Why are there rules about maximum loans?

The purpose of setting rules on how large a loan can be taken out, such as for housing purchases, is, among other things, to counter excessive consumer indebtedness and strengthen the resilience of both borrowers and lenders, i.e. the banks, against a potential turnaround in real estate prices. Excessive indebtedness can be risky for both individual parties and the economy as a whole and can thus contribute to instability in the financial system.

Rules have therefore been set regarding the maximum loan-to-value ratio for a home purchase. Rules have also been set regarding how large a portion of net wages can be used to pay off loans for housing purchases. The general rule is that a secured loan for a home purchase may not exceed 80% of the market value of the property (85% for first-time buyers). The debt service burden in proportion to net disposable income may not exceed 35% (40% for first-time buyers).

The purpose of the rules is to preserve financial stability.

What are the capital requirements for financial institutions?

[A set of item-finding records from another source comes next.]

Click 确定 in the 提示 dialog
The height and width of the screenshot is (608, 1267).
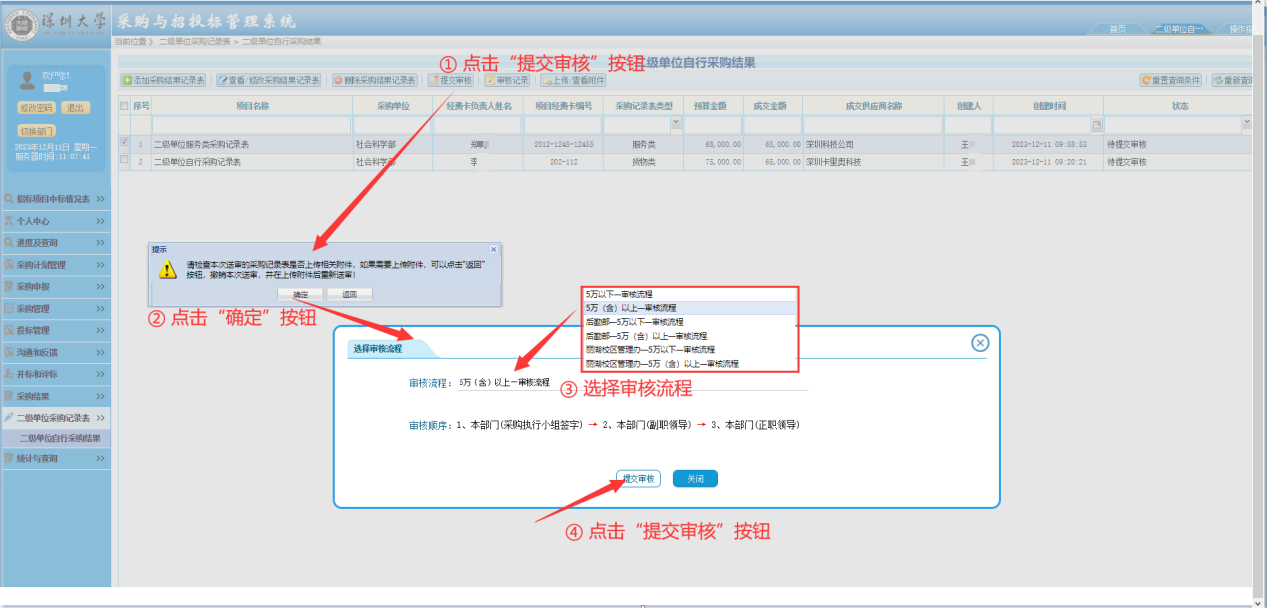pos(301,294)
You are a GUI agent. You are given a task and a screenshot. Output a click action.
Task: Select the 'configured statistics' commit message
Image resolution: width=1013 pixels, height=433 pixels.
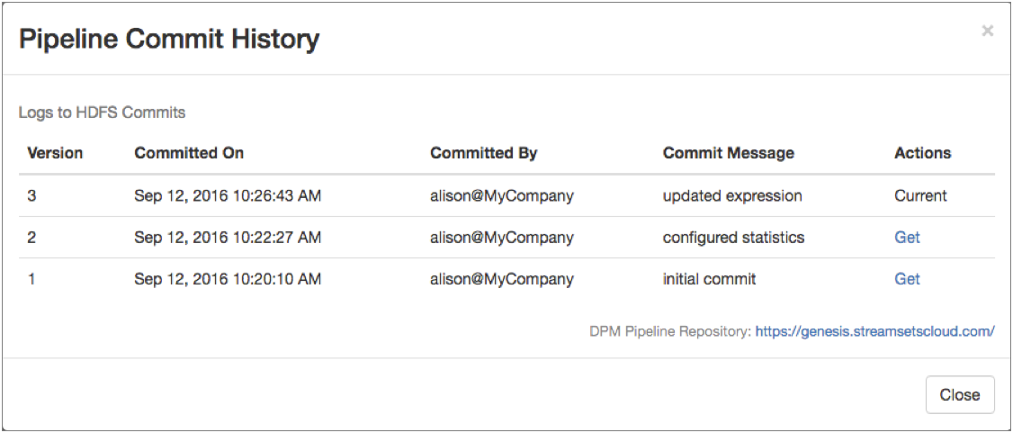[733, 238]
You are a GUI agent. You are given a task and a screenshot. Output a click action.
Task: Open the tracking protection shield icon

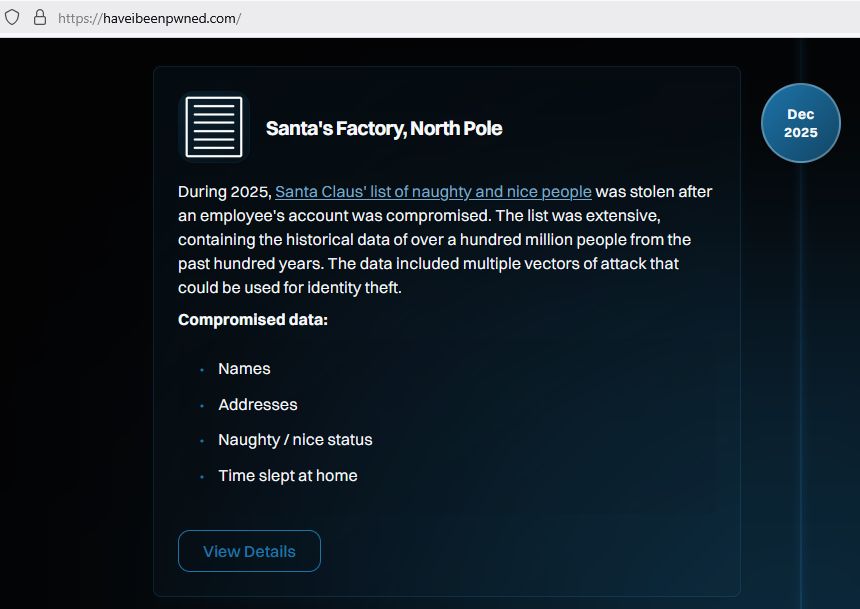point(14,17)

  • Capital requirements are an example of rules that are intended to promote financial stability.
  • There are requirements that financial undertakings have capital in excess of liabilities; in other words, a requirement that total assets minus liabilities be a positive number.
  • The larger the proportion of capital on the balance sheet, the less likely a financial institution will be to default if problems arise.
  • By law, banks and other financial undertakings are subject to higher requirements than companies in general regarding the amount and structure of their capital.
  • The purpose of the minimum capital requirement for banks and other financial undertakings is to ensure the interests of the public and the stability of the financial system as a whole.

What are liquidity requirements for financial undertakings?

  • The objective of liquidity requirements is to reduce the liquidity risk of financial undertakings by ensuring that they always have liquid funds to meet their obligations under stress conditions over a given period.
  • Thus, credit institutions are required to have readily available and sound liquid assets, not only to be able to meet obligations when they fall due, but also to respond to possible outflows that may occur, for example, due to deposit withdrawals, reduced funding opportunities for credit institutions or increased collateral requirements or other things that require a credit institution to spend money under stress conditions over the next 30 days.